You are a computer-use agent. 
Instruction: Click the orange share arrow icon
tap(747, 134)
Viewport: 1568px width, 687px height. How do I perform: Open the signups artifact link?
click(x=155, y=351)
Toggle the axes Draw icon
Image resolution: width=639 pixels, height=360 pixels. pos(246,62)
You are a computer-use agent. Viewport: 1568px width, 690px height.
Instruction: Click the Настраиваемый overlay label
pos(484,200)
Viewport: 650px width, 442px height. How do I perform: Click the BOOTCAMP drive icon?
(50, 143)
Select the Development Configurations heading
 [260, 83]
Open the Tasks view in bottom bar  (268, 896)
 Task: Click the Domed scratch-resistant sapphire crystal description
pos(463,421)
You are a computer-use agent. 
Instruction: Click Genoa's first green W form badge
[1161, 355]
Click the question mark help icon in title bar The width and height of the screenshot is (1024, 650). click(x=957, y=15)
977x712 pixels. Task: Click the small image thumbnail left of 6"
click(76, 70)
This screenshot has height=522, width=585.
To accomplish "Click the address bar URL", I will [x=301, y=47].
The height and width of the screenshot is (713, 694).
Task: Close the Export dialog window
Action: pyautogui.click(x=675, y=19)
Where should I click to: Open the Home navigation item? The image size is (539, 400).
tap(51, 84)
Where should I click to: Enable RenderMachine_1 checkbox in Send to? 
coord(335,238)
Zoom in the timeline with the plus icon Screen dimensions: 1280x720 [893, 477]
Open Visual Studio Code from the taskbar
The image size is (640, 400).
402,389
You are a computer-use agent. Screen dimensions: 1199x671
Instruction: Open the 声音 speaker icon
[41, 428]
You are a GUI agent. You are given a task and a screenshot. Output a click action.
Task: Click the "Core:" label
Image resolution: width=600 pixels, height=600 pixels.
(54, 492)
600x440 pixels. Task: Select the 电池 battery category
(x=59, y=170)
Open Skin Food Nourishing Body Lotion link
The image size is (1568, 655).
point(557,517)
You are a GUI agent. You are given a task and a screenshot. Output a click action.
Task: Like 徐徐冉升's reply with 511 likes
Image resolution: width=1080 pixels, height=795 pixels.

----

- [What you should do]:
Please copy each record shown above exactly.

- [Output below]:
You are a computer-use agent. 
Instruction: Click the orange share arrow icon
tap(747, 134)
Viewport: 1568px width, 687px height. How do I perform: Open the signups artifact link?
click(x=155, y=351)
Toggle the axes Draw icon
Image resolution: width=639 pixels, height=360 pixels. pos(246,62)
You are a computer-use agent. Viewport: 1568px width, 690px height.
Instruction: Click the Настраиваемый overlay label
pos(484,200)
Viewport: 650px width, 442px height. How do I perform: Click the BOOTCAMP drive icon?
(50, 143)
Select the Development Configurations heading
 [260, 83]
Open the Tasks view in bottom bar  (268, 896)
 Task: Click the Domed scratch-resistant sapphire crystal description
pos(463,421)
You are a computer-use agent. 
Instruction: Click Genoa's first green W form badge
[1161, 355]
Click the question mark help icon in title bar The width and height of the screenshot is (1024, 650). click(x=957, y=15)
977x712 pixels. Task: Click the small image thumbnail left of 6"
click(76, 70)
This screenshot has height=522, width=585.
To accomplish "Click the address bar URL", I will [x=301, y=47].
The height and width of the screenshot is (713, 694).
Task: Close the Export dialog window
Action: pyautogui.click(x=675, y=19)
Where should I click to: Open the Home navigation item? The image size is (539, 400).
tap(51, 84)
Where should I click to: Enable RenderMachine_1 checkbox in Send to? 
coord(335,238)
Zoom in the timeline with the plus icon Screen dimensions: 1280x720 [893, 477]
Open Visual Studio Code from the taskbar
The image size is (640, 400).
402,389
You are a computer-use agent. Screen dimensions: 1199x671
Instruction: Open the 声音 speaker icon
[41, 428]
You are a GUI agent. You are given a task and a screenshot. Output a click action.
Task: Click the "Core:" label
Image resolution: width=600 pixels, height=600 pixels.
(54, 492)
600x440 pixels. Task: Select the 电池 battery category
(x=59, y=170)
Open Skin Food Nourishing Body Lotion link
The image size is (1568, 655).
point(557,517)
You are a GUI agent. You are given a task and a screenshot. Output a click action.
Task: Like 徐徐冉升's reply with 511 likes
Image resolution: width=1080 pixels, height=795 pixels.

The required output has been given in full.